New York’s Long Congressional Redistricting Nightmare Finally Comes to an End

Liberals and leftists hoping for a sure path to retaking the House may be disappointed, but Democrats should still do well. And voters and incumbents each gain valuable clarity.

Ross Barkan
Representative Jamaal Bowman celebrates the return of Co-op City in the Bronx to his district. (Via X)

New York’s bizarre, multiyear redistricting saga has finally come to a close.

The short of it: Liberals and leftists hoping for a very favorable congressional map in deep-blue New York State walked away disappointed. The maps, for Democrats, aren’t bad by any means—they offer the conditions, if campaigns are run well, for taking back the House—but they aren’t the dreamed-for gerrymander that was initially attempted in the hopeful early months of 2022. There was no Park Slope/Staten Island fusion or a district that leaps across the Long Island Sound from Westchester to Nassau County.
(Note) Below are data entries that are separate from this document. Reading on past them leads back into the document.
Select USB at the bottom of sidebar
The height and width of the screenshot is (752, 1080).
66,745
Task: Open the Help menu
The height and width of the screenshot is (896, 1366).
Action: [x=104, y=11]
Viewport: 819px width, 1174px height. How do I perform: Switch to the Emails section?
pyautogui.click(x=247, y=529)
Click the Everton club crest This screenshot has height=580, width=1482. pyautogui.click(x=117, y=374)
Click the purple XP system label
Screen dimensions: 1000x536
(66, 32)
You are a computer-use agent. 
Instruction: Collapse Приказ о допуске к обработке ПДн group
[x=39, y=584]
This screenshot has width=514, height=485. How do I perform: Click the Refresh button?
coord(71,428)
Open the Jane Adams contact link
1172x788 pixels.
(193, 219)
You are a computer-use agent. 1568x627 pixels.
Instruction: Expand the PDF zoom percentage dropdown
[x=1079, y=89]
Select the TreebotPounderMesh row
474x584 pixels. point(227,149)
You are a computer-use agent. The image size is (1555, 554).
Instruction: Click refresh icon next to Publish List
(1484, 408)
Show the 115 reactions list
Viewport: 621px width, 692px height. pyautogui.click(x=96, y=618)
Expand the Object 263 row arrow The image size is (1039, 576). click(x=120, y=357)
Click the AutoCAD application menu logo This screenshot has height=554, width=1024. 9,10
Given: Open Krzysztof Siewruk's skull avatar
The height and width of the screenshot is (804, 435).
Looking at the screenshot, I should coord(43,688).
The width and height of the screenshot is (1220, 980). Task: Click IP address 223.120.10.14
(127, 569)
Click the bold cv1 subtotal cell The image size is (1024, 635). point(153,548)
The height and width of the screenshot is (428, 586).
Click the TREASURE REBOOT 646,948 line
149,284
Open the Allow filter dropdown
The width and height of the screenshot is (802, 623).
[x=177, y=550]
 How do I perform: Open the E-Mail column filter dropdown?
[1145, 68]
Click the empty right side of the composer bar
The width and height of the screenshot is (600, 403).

Instead, Democratic state legislators largely stuck to the 2022 maps drawn by the court-appointed special master (and mostly rubber-stamped by a bipartisan commission last month) that so enraged Democrats because they overrode opportunities to easily flip districts—New York’s highest court, which at the time had a more conservative majority, ruled, in part, that the maps drawn by the legislature violated the state’s vague anti-gerrymandering clause—and didn’t take the needs of long-serving incumbents into account. The special master, a political scientist and redistricting expert appointed by an upstate Republican judge, carved out a Manhattan seat that tossed together Jerry Nadler and Carolyn Maloney, forcing them to run against each other in a bitter primary. (Nadler won.)

But for all the Democratic griping, some of it legitimate, there was tacit acknowledgment from pols like Hakeem Jeffries, the Brooklyn Democrat who might be the next House speaker, that another prolonged court battle over New York’s congressional maps wasn’t worth it. The finalized districts marginally boost the fortunes of Democrats—and that might be enough, given the GOP’s tenuous majority under Mike Johnson, to flip the House.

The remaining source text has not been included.